Issues and problems AFCA can resolve include:

  • advice that was not in the client’s best interests
  • incorrectly applied fees, commissions or other charges
  • misleading product information
  • not correctly following a client’s instructions
  • unauthorised transactions.

Key insights

  • A recent downward trend in complaints related to investment and advice products would have continued in 2022–23, if not for one-off surges in complaints to AFCA relating to two firms. 
  • If the complaints against these two firms were excluded from the figures, total complaints in this category in 2022–23 would have fallen for a third successive year.

Of the total 4,840 complaints received in 2022–23 about investment and advice, 1,696 (35%) were related to self-managed superannuation funds, 757 (16%) were about foreign exchange transactions and 703 (15%) were related to shares. Excluding complaints from the two firms mentioned, the top three products for complaints in 2022–23 would have been shares (589 or 24%), superannuation funds (292 or 12%) and cash management accounts (219 or about 9%). 

Inappropriate advice was the most complained about issue in 2022–23, with 1,662 complaints, or 34% of the total. This was followed by 951 complaints about failure to follow instructions or agreements (20%) and failure to act in the client’s best interests (534 or 11%). Excluding the complaints from the two firms, the top three issues would have been service quality (369 or 15%), failure to follow instructions or agreements (301 or 12%) and failure to act in the client’s best interests (269 or 11%). 

In 2022–23, AFCA closed 2,257 investment and advice complaints. We closed 863 (38%) at the Registration and Referral stage, 848 (38%) at Case Management stage and 337 (15%) at Rules Review stage.
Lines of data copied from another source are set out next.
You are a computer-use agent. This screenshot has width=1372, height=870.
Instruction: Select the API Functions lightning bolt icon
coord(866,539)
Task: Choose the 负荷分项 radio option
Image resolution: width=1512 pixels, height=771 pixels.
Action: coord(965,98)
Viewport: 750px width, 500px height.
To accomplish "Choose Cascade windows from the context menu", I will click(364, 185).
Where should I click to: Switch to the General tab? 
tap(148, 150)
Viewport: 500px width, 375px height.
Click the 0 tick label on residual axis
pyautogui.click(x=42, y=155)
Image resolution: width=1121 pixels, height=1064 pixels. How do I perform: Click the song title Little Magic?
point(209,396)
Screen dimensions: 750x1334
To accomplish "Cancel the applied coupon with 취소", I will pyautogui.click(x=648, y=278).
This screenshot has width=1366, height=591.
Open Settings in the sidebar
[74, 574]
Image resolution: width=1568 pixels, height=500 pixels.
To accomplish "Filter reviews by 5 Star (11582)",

The average closure time increased marginally from 106 days in 2021–22 to 112 this financial year.

Case study – Excessive trading on an SMSF account

Background 

Mr and Mrs J lodged a complaint against advisory firm X, which was an authorised representative of financial firm A from November 2019 to February 2020, and of financial firm B from March 2020 to July 2020.  

The complainants had entrusted their entire life savings to the advisory firm, which they accused of excessive trading, or ‘churning’, causing them financial loss. Financial firms A and B said advisory firm X provided general advice only and denied the accounts were churned.  

Advisory firm X conducted more than 300 trades on the complainants’ personal and self-managed superannuation accounts over five months, resulting in $15,193.27 in commissions and brokerage being paid to advisory firm X.  

Findings and outcomes  

The AFCA panel found that the advisory firm:  

  • provided share trading advice, recommending a strategy of active trading of ASX 300 shares  
  • had de facto control over the complainants’ share trading account, Mr and Mrs J had little or no experience in investing and accepted the advisory firm’s recommendations for the trades without questioning (or trusted the advisory firm’s recommendations). 

The panel found that churning had occurred in reckless disregard to the complainants’ interests, and amounted to a breach of advisory firm X’s obligations to provide financial service efficiently, honestly and fairly. The panel found the complainants would not have suffered to the extent they did, but for the conduct of advisory firm X.  

The panel noted that financial firms A and B had provided little information to assist AFCA’s investigation. Neither phone call recordings nor trade reconciliation reports were supplied. 

Financial firms A and B were directed to compensate the complainants for losses of $158,220.02 (equivalent to about 9% of the total $1.6 million invested by the couple) incurred due to the trades undertaken by advisory firm X. The compensation figure was calculated by comparing the complainants’ investment portfolios with an industry fund with similar share portfolios on a ‘buy and hold’ strategy.  

Financial firms A and B were also directed to pay the maximum amount allowed for legal fees, $5,000 to each of the complainants, and $2,000 for non-financial loss. The panel was satisfied that the complaint had taken longer than usual to resolve, largely due to the advisory firm’s failure to cooperate and provide full information. This had caused the complainant a high degree of inconvenience.